>> Begin DATA FOR THIS EXERCISE

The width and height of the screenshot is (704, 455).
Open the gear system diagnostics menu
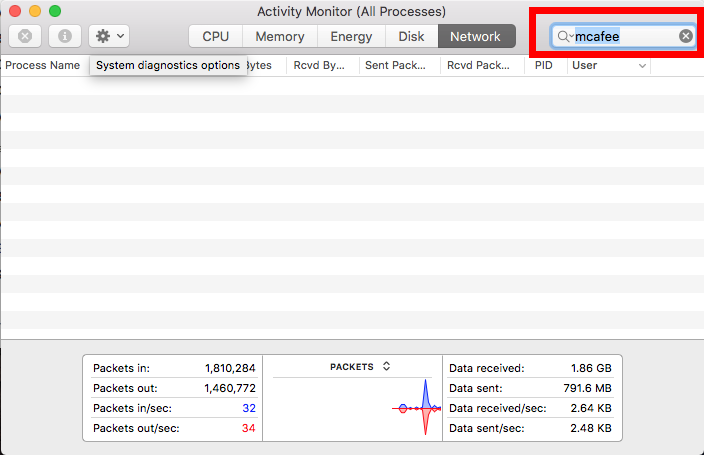[108, 36]
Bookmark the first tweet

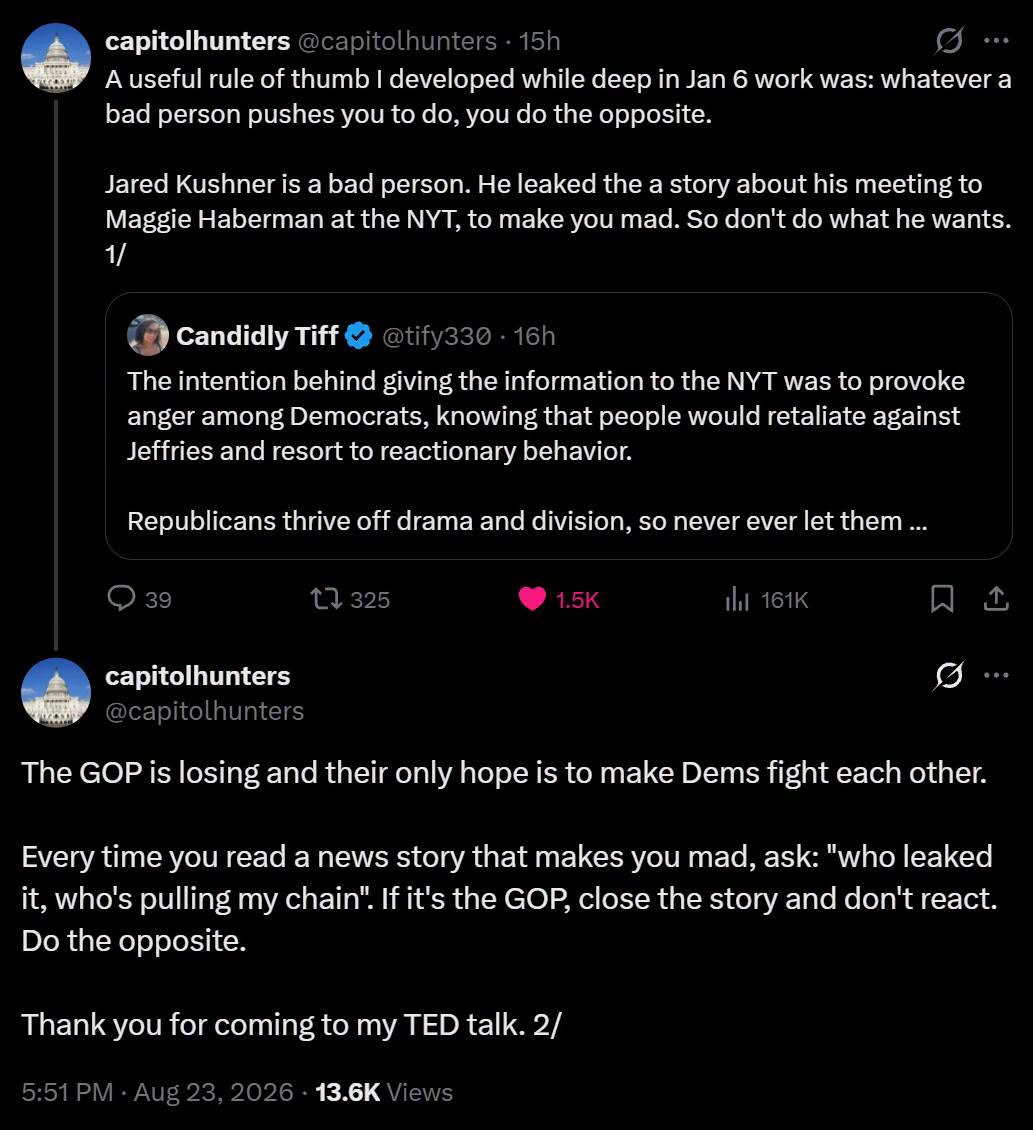tap(942, 599)
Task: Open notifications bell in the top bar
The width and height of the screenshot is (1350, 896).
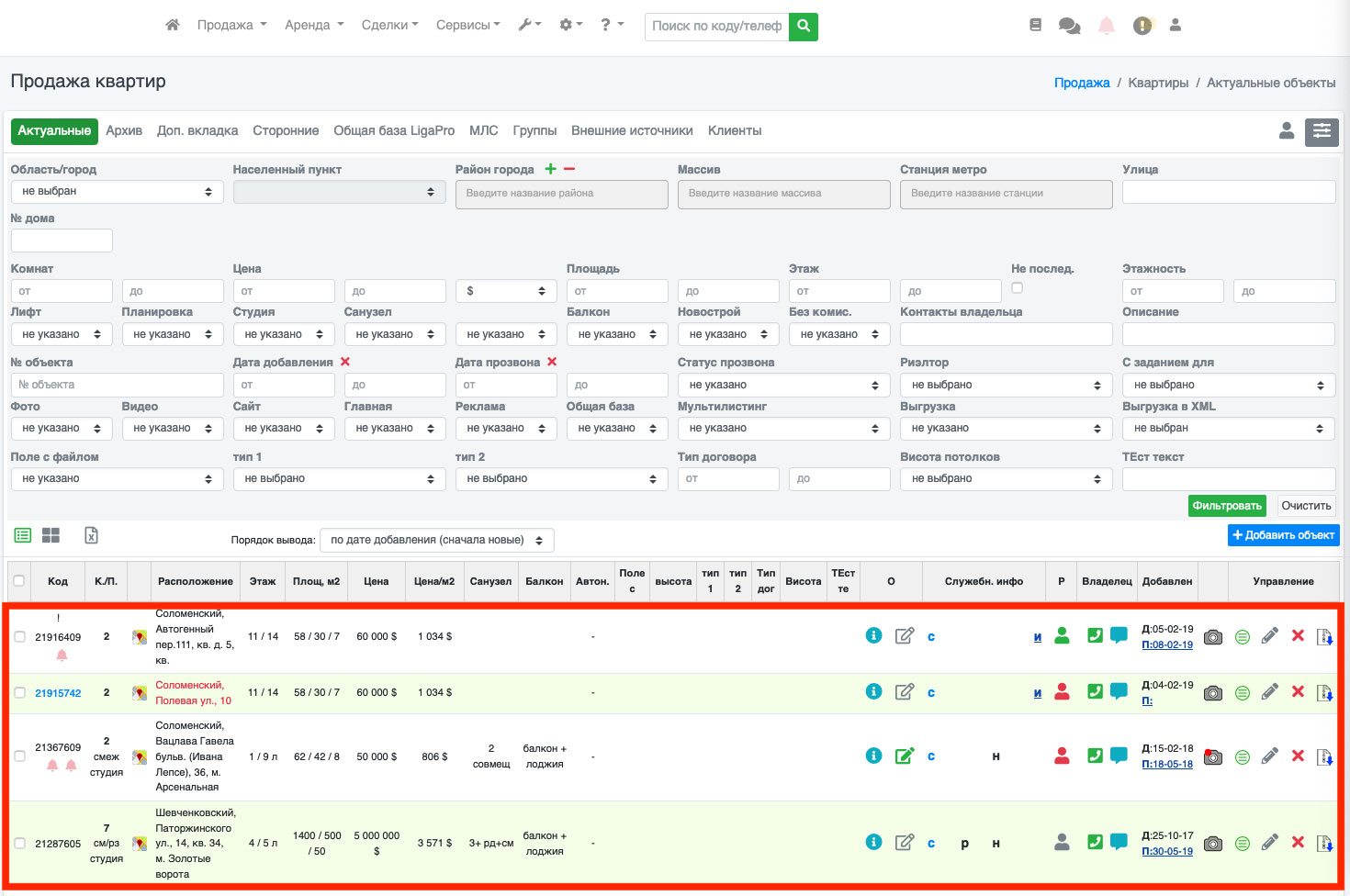Action: click(1107, 26)
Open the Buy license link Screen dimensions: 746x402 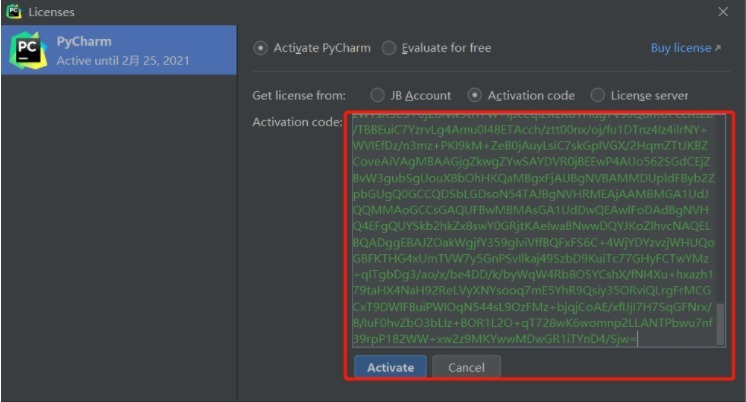pos(680,48)

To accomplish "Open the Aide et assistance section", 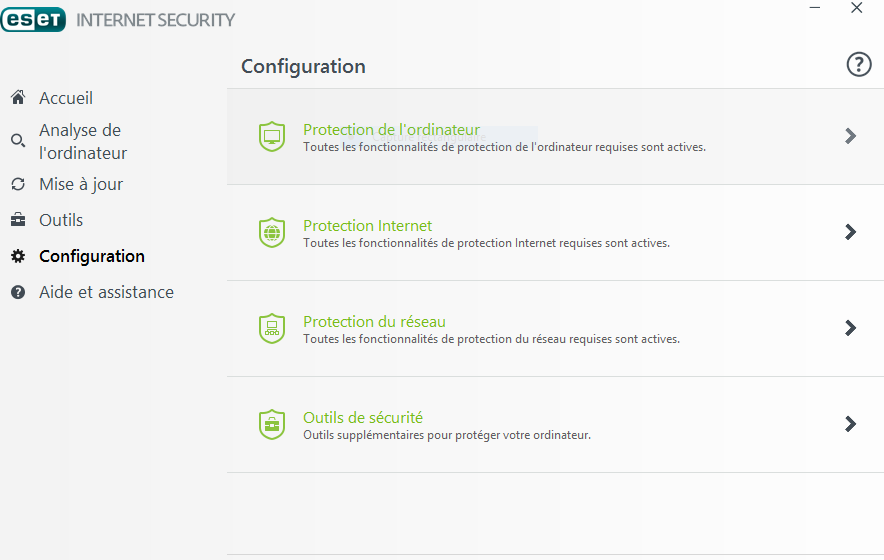I will 107,292.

>> End DATA FOR THIS EXERCISE

> **GOAL**: Copy out the lines from the beginning through the line containing "Action: click(1107, 26)", omitting the pictures.

> **TASK OUTPUT**:
The width and height of the screenshot is (704, 455).
Open the gear system diagnostics menu
[108, 36]
Bookmark the first tweet

tap(942, 599)
Task: Open notifications bell in the top bar
The width and height of the screenshot is (1350, 896).
Action: click(1107, 26)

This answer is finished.